Did anyone see 'Edge of Life' last Thursday on BBC2? This was a documentary following the stories of two very premature babies and their families. I found it hugely unsettling, and I've been trying to figure out all week WHY it made me feel so uncomfortable. The programme tracked the parents from before the babies were born, meaning that the parents must have given prior consent for the births to be filmed and for the cameras to be present at key meetings with medical staff, etc. -- the kinds of moments which are intensely personal. I am not sure why any parent would knowingly agree to this in the face of such uncertaintly about the pregancy's outcome unless a particularly persuasive producer talked them into the educational value of sharing emotional trauma on national TV. These parents clearly were not exhibitionists -- they weren't the usual willing victims of reality TV whose exploitation in shows like 'Wife Swap' or 'I'm a Celebrity' is all too predictable. So why agree to be filmed at your most vulnerable, especially when that vulnerability extends to a very sick baby?

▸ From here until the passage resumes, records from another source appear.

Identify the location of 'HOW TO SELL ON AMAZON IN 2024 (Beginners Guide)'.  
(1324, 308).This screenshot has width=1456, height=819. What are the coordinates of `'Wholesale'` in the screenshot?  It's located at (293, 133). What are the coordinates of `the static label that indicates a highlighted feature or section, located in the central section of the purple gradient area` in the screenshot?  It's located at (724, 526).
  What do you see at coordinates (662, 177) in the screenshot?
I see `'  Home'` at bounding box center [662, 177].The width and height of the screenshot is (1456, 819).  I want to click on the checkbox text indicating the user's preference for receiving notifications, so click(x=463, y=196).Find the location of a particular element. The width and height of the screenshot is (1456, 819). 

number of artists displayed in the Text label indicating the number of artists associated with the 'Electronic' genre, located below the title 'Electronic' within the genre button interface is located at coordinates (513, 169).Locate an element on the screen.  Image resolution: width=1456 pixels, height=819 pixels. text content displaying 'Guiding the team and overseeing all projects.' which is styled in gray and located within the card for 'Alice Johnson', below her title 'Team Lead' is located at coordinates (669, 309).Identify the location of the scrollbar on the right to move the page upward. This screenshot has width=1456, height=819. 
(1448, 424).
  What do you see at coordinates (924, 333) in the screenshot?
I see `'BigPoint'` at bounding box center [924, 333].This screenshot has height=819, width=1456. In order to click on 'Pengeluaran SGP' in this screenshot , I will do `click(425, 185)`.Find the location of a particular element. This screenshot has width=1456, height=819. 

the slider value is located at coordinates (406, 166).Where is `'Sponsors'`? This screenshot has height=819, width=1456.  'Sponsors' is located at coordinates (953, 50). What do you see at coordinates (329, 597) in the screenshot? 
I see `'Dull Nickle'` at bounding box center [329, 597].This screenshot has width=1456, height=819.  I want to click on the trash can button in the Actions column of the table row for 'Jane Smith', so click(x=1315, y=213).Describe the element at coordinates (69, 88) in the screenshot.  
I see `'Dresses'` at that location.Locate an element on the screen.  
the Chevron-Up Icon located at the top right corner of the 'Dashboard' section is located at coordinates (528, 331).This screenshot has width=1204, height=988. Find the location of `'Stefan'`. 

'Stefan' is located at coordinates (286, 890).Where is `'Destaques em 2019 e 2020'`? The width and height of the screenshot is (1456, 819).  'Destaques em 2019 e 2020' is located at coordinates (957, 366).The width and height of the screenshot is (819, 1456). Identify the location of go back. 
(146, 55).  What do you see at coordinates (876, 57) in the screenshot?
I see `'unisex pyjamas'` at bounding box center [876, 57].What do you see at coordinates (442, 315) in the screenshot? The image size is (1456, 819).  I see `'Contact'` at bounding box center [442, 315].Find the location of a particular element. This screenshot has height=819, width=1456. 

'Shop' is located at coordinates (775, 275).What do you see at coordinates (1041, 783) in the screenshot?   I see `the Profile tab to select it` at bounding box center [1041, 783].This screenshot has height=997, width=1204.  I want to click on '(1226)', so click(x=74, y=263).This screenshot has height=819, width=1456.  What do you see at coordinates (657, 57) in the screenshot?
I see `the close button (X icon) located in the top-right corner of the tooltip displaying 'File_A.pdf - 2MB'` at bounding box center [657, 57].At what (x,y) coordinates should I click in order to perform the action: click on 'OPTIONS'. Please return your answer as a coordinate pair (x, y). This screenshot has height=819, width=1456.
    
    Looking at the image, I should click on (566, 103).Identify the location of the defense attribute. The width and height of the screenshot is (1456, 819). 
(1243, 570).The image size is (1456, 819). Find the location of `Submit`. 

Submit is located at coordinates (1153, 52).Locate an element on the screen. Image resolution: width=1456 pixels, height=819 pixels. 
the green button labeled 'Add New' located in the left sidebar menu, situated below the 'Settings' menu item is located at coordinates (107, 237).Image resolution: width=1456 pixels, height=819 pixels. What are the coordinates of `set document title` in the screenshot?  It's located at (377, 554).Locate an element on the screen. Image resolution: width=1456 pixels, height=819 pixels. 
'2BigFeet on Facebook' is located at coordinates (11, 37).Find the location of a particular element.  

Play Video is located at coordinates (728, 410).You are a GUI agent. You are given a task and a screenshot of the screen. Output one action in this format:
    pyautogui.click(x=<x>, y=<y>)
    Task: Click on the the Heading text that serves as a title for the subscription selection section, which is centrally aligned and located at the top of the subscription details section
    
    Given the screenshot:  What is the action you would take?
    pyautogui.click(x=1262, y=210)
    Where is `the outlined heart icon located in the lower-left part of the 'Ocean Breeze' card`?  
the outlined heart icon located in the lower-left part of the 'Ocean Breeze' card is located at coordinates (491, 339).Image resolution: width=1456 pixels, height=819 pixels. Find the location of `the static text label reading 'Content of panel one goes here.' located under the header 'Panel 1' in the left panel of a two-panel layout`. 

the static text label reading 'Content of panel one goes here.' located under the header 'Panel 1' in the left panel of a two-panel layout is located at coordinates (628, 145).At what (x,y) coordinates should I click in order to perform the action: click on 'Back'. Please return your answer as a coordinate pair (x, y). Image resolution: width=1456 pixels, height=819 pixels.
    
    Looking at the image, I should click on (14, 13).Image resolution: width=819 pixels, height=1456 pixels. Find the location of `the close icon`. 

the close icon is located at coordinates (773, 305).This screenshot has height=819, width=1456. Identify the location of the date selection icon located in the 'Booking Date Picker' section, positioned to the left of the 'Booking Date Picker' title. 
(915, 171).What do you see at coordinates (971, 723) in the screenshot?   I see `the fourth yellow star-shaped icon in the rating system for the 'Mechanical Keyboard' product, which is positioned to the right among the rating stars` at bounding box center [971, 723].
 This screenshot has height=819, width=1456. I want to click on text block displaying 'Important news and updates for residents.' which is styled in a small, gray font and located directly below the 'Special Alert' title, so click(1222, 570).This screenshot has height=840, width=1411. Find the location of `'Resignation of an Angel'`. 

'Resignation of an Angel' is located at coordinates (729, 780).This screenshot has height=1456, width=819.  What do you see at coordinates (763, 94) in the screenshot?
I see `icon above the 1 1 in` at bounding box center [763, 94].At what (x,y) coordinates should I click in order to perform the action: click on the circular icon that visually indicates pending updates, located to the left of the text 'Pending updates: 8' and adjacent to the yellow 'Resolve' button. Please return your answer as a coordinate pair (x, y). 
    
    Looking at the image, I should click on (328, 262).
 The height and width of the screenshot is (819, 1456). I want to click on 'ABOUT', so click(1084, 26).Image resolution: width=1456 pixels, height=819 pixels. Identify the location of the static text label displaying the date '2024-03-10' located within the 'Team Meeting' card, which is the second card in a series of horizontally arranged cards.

I think what unsettled me most was that I was constantly mentally 'filling in the gaps' about what we did not see but must inevitably have played a dominant part in making the programme -- imagining the conversations and negotiations that must constantly have gone on between cameraperson and the family. 'Could you say how you feel?' 'Do you mind if I put a camera in the incubator?' 'Could I film your response when the doctor tells you your baby's not making any progress?' We saw glimpses of distraught parents walking arm in arm down hospital corridors, surreptitiously (it felt) filmed from behind a half-closed door. No matter what level of consent was solicited from the participants, how could they possibly anticipate the invasion of their grief? It felt horribly voyeuristic.

Both babies survived with a huge amount of medical intervention. One couldn't help imagining whether other babies were filmed that didn't make it. The documentary raised issues about choices that have to be made when technology makes the difference between a viable birth and a late miscarriage. These are issues worth discussing, but I couldn't help feeling that this was at the expense of intruding in the lives of others in an exploitative way in order to make poignant TV. I'm not even sure it was enlightening about the issues it sought to address. I saw a previous programme in this series about whether disfigured children should have plastic surgery. That seemed to me to be far more informative and less voyeuristic: admittedly the stakes seemed lower. I'm not in favour of any sort of censorship, but I do question the ethical value of this kind of public exposure under the banner of education. I wanted to switch off in protest, but that wouldn't have stopped it from happening. And it was nailbiting stuff in an agonising sort of way.